Amyloid beta-peptide (A beta P) potentiates a nimodipine-sensitive L-type barium conductance in N1E-115 neuroblastoma cells.

The neurodegenerative pathology observed in Alzheimer's Disease (AD) has been partially attributed to the neurotoxic effects of the amyloid beta-peptide (A beta P), although the mechanisms underlying this neurotoxicity are unknown. Since A beta P is capable of forming cation channels in lipid bilayers, it is possible that the neurotoxic effects on neurons may be mediated by a cation flux. We have used patch-clamp recording techniques to study the effects of A beta P on cation currents in differentiated mouse N1E-115 neuroblastoma cells. In whole-cell recordings, incubation of cells with A beta P for 24 h significantly increased the median peak inward current from -201.8 pA to -352.0 pA, and shifted the voltage at peak current (Vpeak) and that of current activation (Vact) towards more positive potentials. For untreated cells, median Vpeak was 1.7 mV and Vact was -28.9 mV, vs. 10.5 mV and -24.7 mV in A beta P-treated cells. Incubation with the reverse sequence A beta P(40-1) or A beta P(25-35) did not produce significant changes in the amplitude or kinetic behavior of the inward current. At the single channel level, A beta P added to the pipette increased the open probability of cation-conducting ion channels.

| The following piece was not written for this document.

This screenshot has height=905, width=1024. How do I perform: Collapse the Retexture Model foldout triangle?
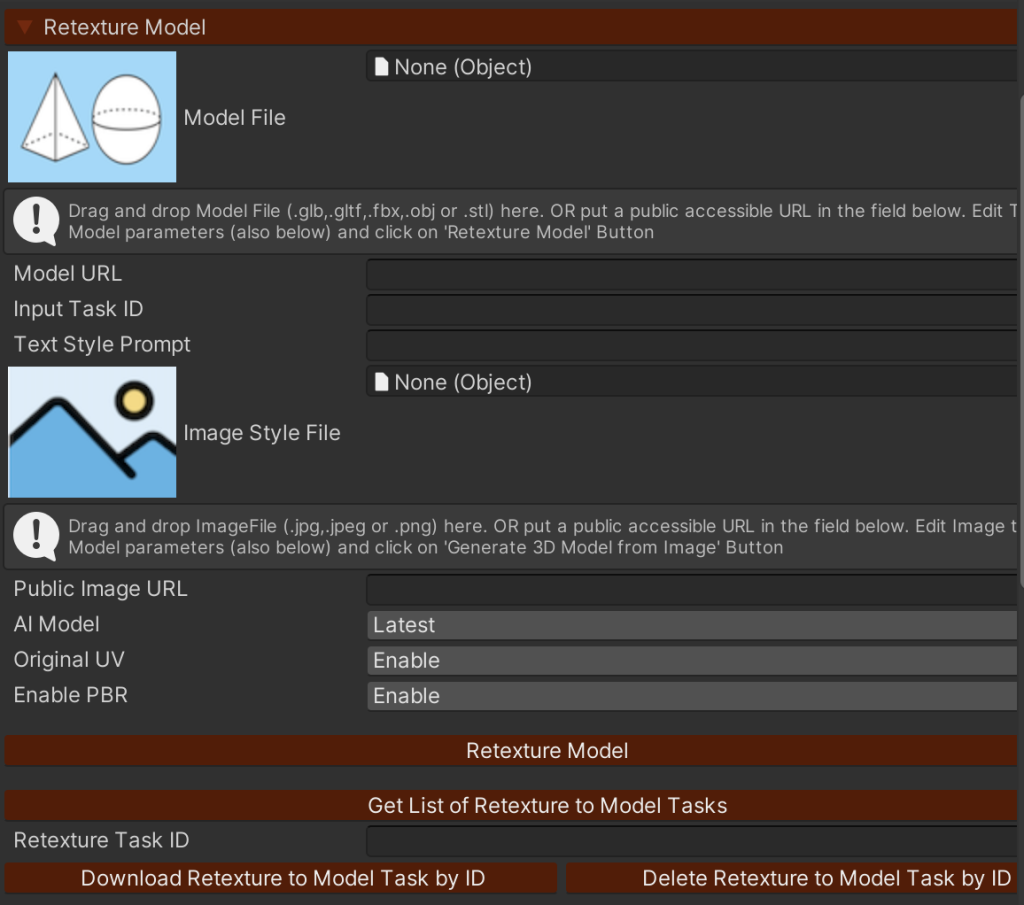pyautogui.click(x=25, y=27)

As determined by cell viability counts, both A beta P(1-40) and the A beta P(25-35) fragment had neurotoxic effects; within 24 h, addition of A beta P reduced the number of viable cells by more than 50%. It is suggested that the neurotoxic effects of A beta P may be mediated by its ability to form cation channels de novo and/or alter the activity of cation channels already present in the cell membrane.